Sobre este blog


Okinawa é a terra de meus antepassados. Sou descendente de diferentes gerações de imigrantes. Meu bizavô materno chegou ao Brasil em 1918, meu avô materno em 1936 e meu pai em 1964.
Essas diferentes levas de imigrantes influenciaram na formação de minha identidade. Fato que só vim a compreender depois de me informar um pouco sobre a imigração, a história de minha família e a história de Okinawa.
Tive o privilégio de crescer num ambiente propício para o aprendizado do idioma japonês. Apesar de a termos utilizado misturado com o português e alguns termos do Uchinaaguchi – uma das línguas de Ryukyu – pude melhorar o idioma frequentando escolas da comunidade japonesa, nas quais conheci professores maravilhosos, além de vídeos que meu pai trazia de algum lugar e mais tarde quando tivemos acesso à emissora NHK.
Fui abençoado também por apesar de não termos muito recurso, meus pais terem priorizado os estudos dos filhos. Poderiam muito bem terem investido em roupas melhores, carro novo e outras regalias. Sempre que podia, comprava um livro em japonês, mesmo que não o entendesse ficava folheando, “lendo” aquelas palavras que mais pareciam um enigma. Com o tempo, ao mesmo tempo que aumentava o meu vocabulário e conhecimento sobre o assunto, fui compreendendo o que estava escrito. Nada é perdido. Os pontos acabam se ligando, não é?
Durante muito tempo, cresci acreditando que minha identidade era japonesa. Cresci falando o japonês, cantava o hino japonês, adorava a bandeira e tudo que fosse japonês. Mas durante essa busca por mais conhecimento em japonês, uma pergunta não tinha resposta. Havia lido a respeito da história japonesa, apesar da quantidade, era algo genérico voltado para crianças, não encontrei nada relacionado a Okinawa.
Havia lido sobre a revolução Meiji, o Japão dos guerreiros samurai, da nobreza, da nação Yamato e a sacerdotisa Himiko. Vi que o mapa japonês que conhecemos hoje das províncias era totalmente diferente. A história japonesa é muito interessante em diversos aspectos. Mas não encontrei sobre Okinawa no passado.
Em algum lugar, ouvi dizer que no passado Okinawa era chamado de Ryukyu. E certo dia em uma de minhas buscas por livros no bairro da Liberdade, encontrei um romance entitulado “琉球三国志”(Ryukyu Sangokushi - Os três reinos de Ryukyu). Uma ficção histórica que conta sobre a unificação dos três reinos de Ryukyu.
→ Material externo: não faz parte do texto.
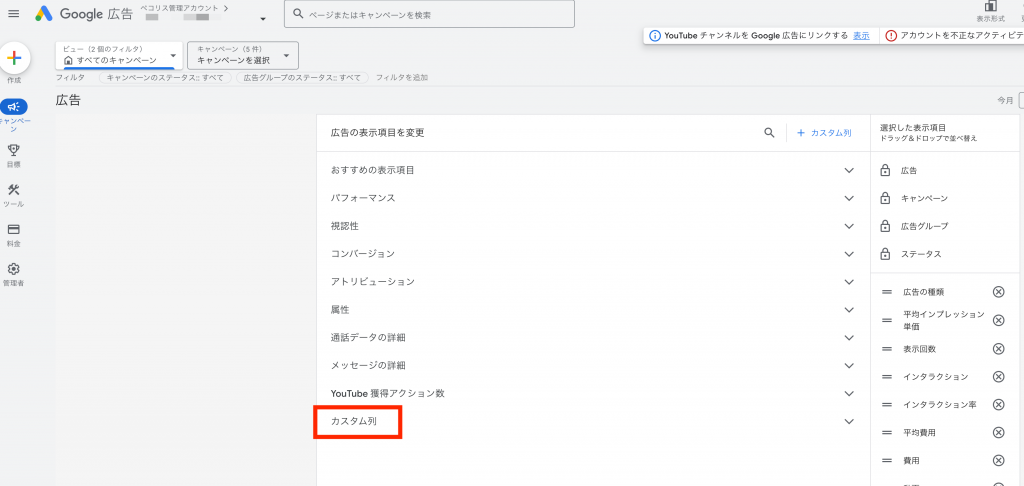Image resolution: width=1024 pixels, height=486 pixels.
Task: Open the キャンペーンを選択 dropdown
Action: [x=243, y=55]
Ainda era um estudante do ensino médio, mas foi o livro que marcou minha vida. Tornou se a referencia para o início pela busca da história “perdida” de Okinawa. “Perdida” para
Aos 18 anos embarquei para Okinawa, onde fiquei durante 3 meses atrabés de uma bolsa oferecida para descendentes da cidade de origem. Não me satisfazendo com o que aprendi nesse período, retornei a Okinawa através de outro programa de 1 ano, oferecido pelo governo de Okinawa, e permaneci lá por 7 anos, dos quais 6 anos não tive mais vínculo com tal bolsa.
Fiz a graduação na terra de meus antepassados, numa universidade pública. Que apesar de ser pública é paga, do qual tive de fazer um financiamento além de trabalhar para complementar os custos e me manter. Vivia na linha da miséria, mas tudo isso para conhecer mais sobre Okinawa.
Lá fiz várias amizades, mas foram poucas com quem falava sobre a história e política de Okinawa.
Mas tive a sorte de ter quem pudesse falar sobre isso. Geralmente nos encontrávamos no “King Tacos”, um restaurante popular que vende um prato chamado “Taco Rice”, e discutiamos sobre a atual situação de Okinawa e a relação com Ryukyu.
Muito do que falavamos encontrava um ponto em comum. A ignorância a respeito da história de Okinawa e a falta de importância resultante dessa ignorância.
Agora, gostaria de compartilhar o que tive acesso e abrir este espaço para complementarmos nosso conhecimento. O conteúdo publicado antes de 2015 é em sua maioria de quando ainda estava em Okinawa.